National HIV Prevention Conference | 2015
Issue: Epidemic and economic models for the United States can answer complex questions in the United States’ HIV epidemic. Yet if based solely on national data and perspectives, they may not serve the needs of local jurisdictions with different demographics, or where local data on some variables are missing. Engaging public health programs at the earliest stages of model design can optimize understanding of data gaps, local resource limitations, challenges in implementing recommendations, and the need for user-friendly modeling tools for local estimations.
Setting: In 2014, CDC/NCHHSTP awarded a competitive five-year cooperative agreement to design and adapt models for public health decision-making for HIV prevention and the other four Center focus areas. One of three awardees was Emory University (in partnership with Johns Hopkins University, NORC at the University of Chicago, and the University of Washington), which has become the Emory Coalition for Applied Modeling for Prevention (CAMP). In its first year of funding, Emory CAMP is developing models, manuscripts, and web tools to address 6 overarching scientific questions, 4 of which include Division of HIV/AIDS Prevention collaboration. Emory CAMP was distinct among the awardees in incorporating a Public Health Advisory (PHA) workgroup. The PHA workgroup consists of public health programs that are diverse geographically, in maturity of data systems and technical capacity, and in the population demographics served. Representatives from state and city health departments as well as non-profit organizations provide input to CAMP modeling projects via a variety of iterative means.
Project: In February 2015, the PHA workgroup met with Emory CAMP members and CDC/NCHHSTP colleagues in Atlanta to review Year 1 projects. For each of 6 proposals, researcher(s) provided a brief presentation, CDC subject matter experts described the specific national public health interest in the results, and a collective discussion regarding methods, data availability, implications of potential results and additional needs was held with PHA workgroup representatives. Ongoing discussion continues via conference calls and use of a project management website.
Results: Among the additional needs identified by the PHA workgroup were modifiable “spreadsheet” tools based on national HIV models that would allow entry of local data to generate area-specific results, and the cost estimates that include technical capacity. The PHA group emphasized jurisdiction-specific challenges that must be considered to create practical recommendations: varying availability of HIV clinical providers, assumptions that may not be appropriate locally, and the political will for HIV interventions.
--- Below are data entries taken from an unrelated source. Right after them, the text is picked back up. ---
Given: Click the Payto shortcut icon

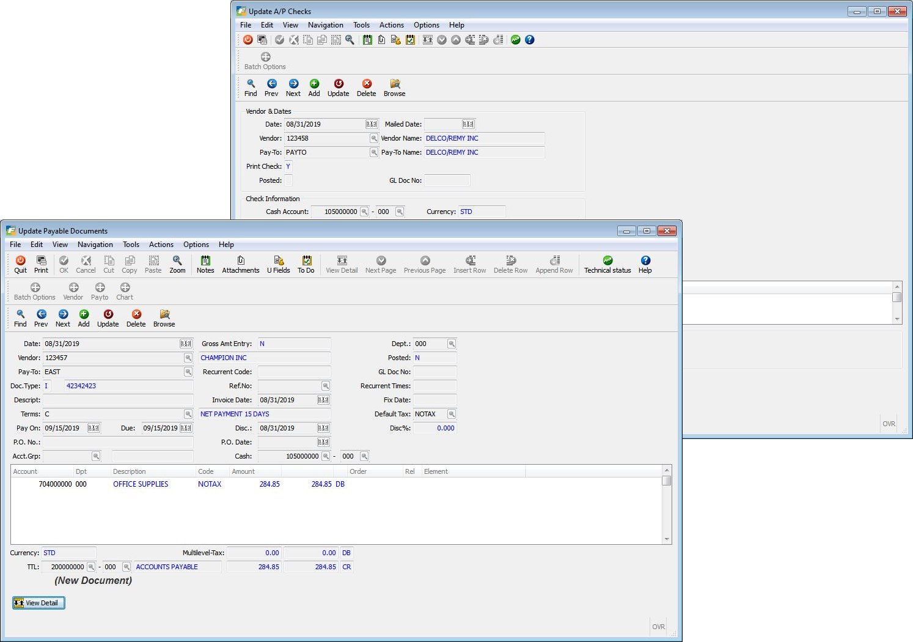Looking at the screenshot, I should (x=99, y=290).

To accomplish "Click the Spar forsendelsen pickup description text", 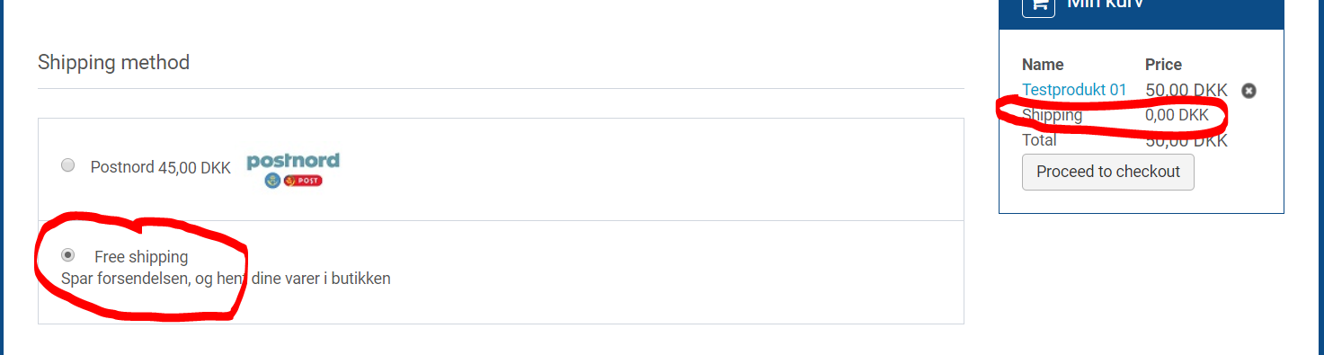I will pyautogui.click(x=226, y=279).
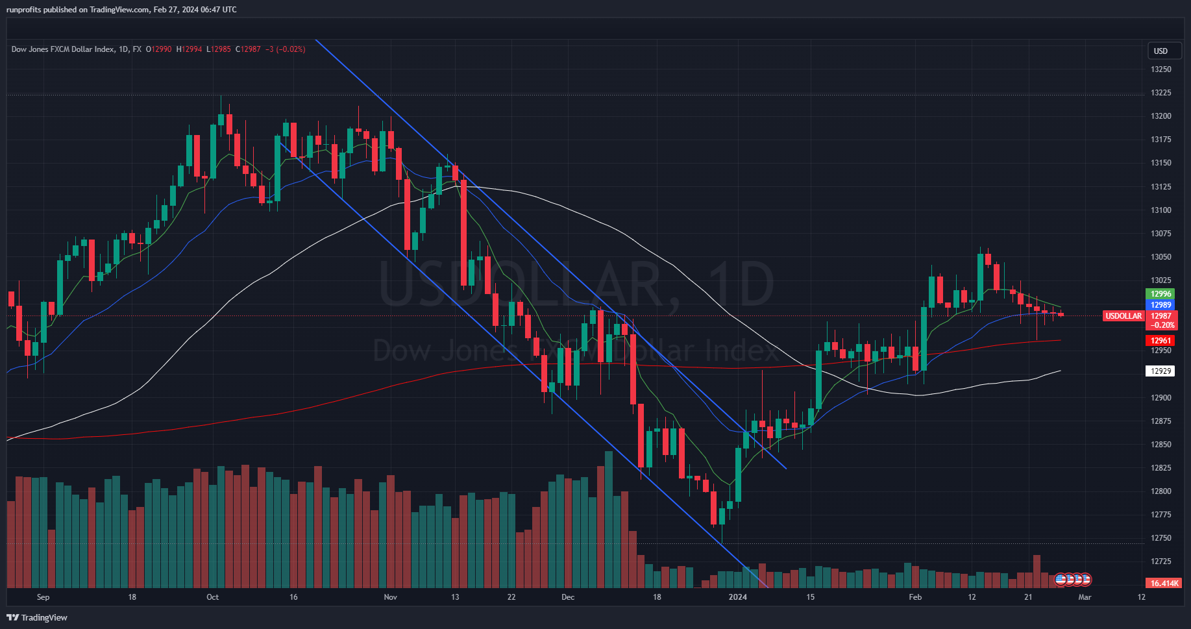Click the TradingView logo in bottom corner

[37, 617]
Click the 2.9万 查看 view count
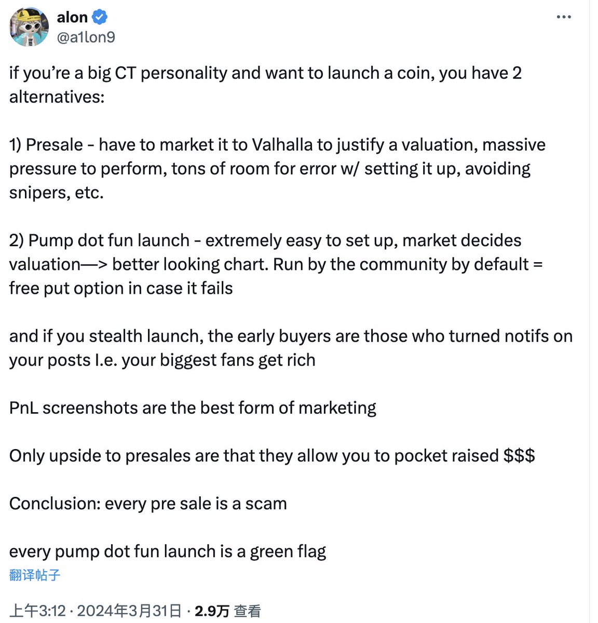The height and width of the screenshot is (623, 598). pos(227,611)
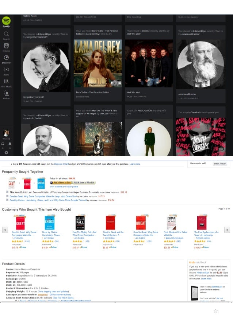Open the Born To Die album cover

click(98, 63)
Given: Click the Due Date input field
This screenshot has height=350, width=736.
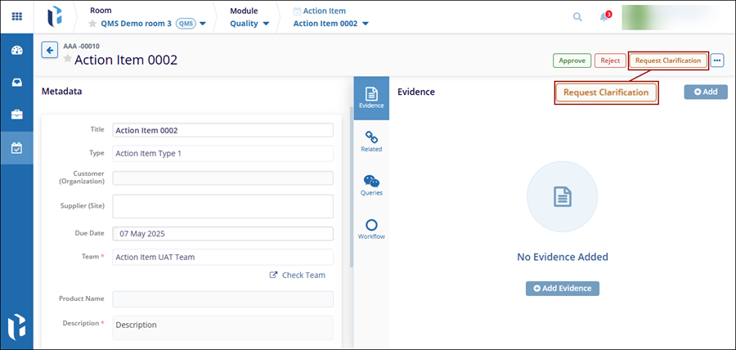Looking at the screenshot, I should tap(222, 234).
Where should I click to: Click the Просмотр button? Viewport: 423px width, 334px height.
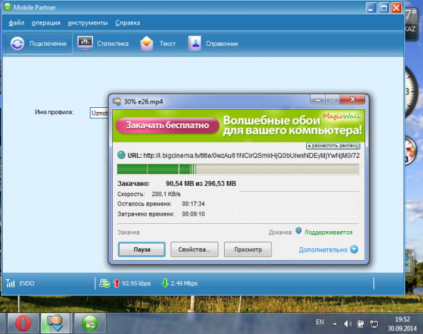248,249
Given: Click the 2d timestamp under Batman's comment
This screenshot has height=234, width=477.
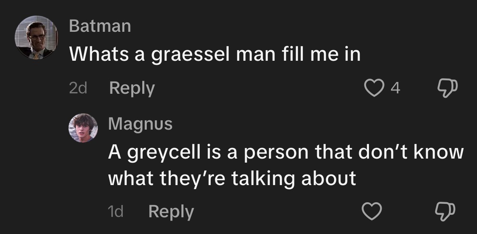Looking at the screenshot, I should click(x=78, y=88).
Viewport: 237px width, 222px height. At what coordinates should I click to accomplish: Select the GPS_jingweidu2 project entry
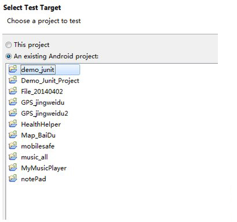[45, 113]
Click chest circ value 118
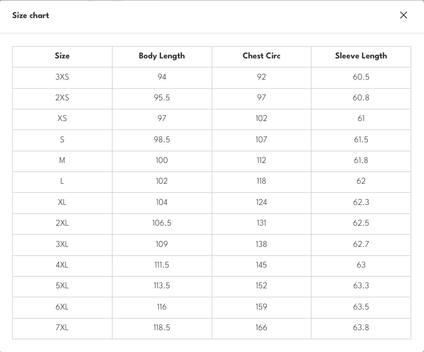 (261, 181)

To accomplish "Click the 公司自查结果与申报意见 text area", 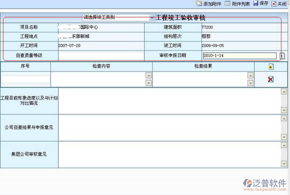I will tap(170, 127).
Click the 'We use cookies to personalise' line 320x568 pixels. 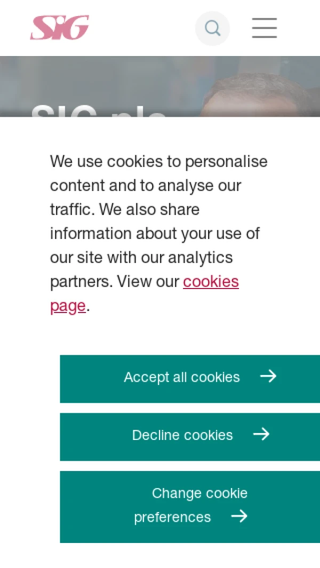pos(158,161)
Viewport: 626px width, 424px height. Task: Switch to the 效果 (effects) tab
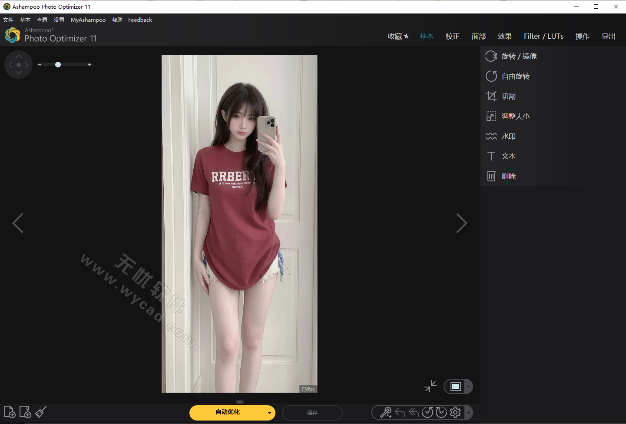click(x=504, y=36)
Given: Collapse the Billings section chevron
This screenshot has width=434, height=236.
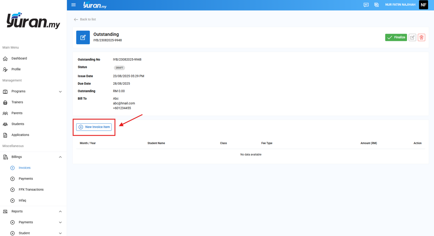Looking at the screenshot, I should click(60, 157).
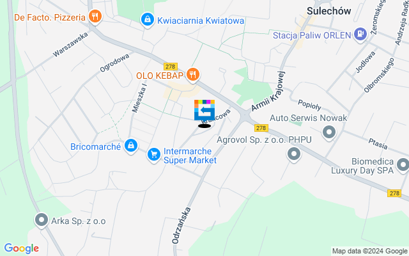
Task: Select the Warszawska street label
Action: 70,45
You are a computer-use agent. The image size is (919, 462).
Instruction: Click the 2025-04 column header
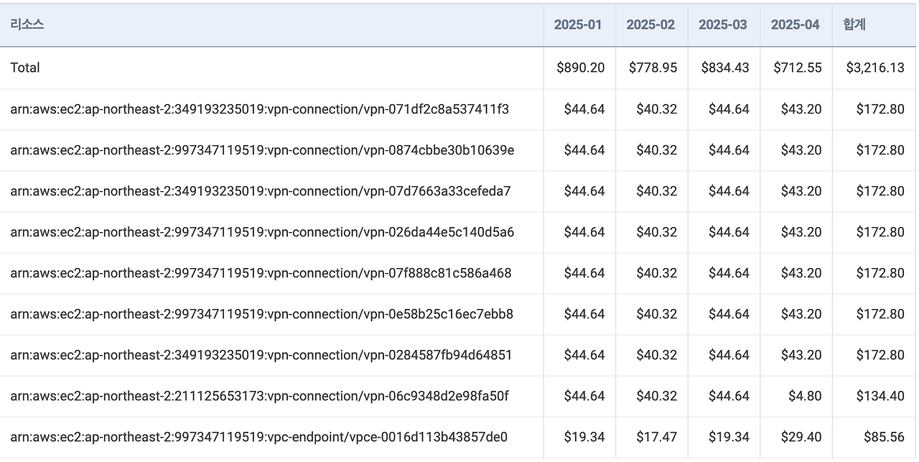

Other issues identified included varying data completeness, terminology consistency (e.g., the differing CDC and HRSA care continuum definitions), local laws (e.g., that may restrict Data To Care interventions), local public health analytical capacity, budgetary costs split among multiple entities, and the challenges of communicating uncertainty to decision-makers, all of which impact the translation of research into public health action.
Lessons Learned: There is immense value in including prevention programs from the beginning of question design to understand regional variations in data validity, completeness, and gaps; terminology used by funders; political sensitivity; human and structural resources, and sensitivity analyses to account for varying local conditions.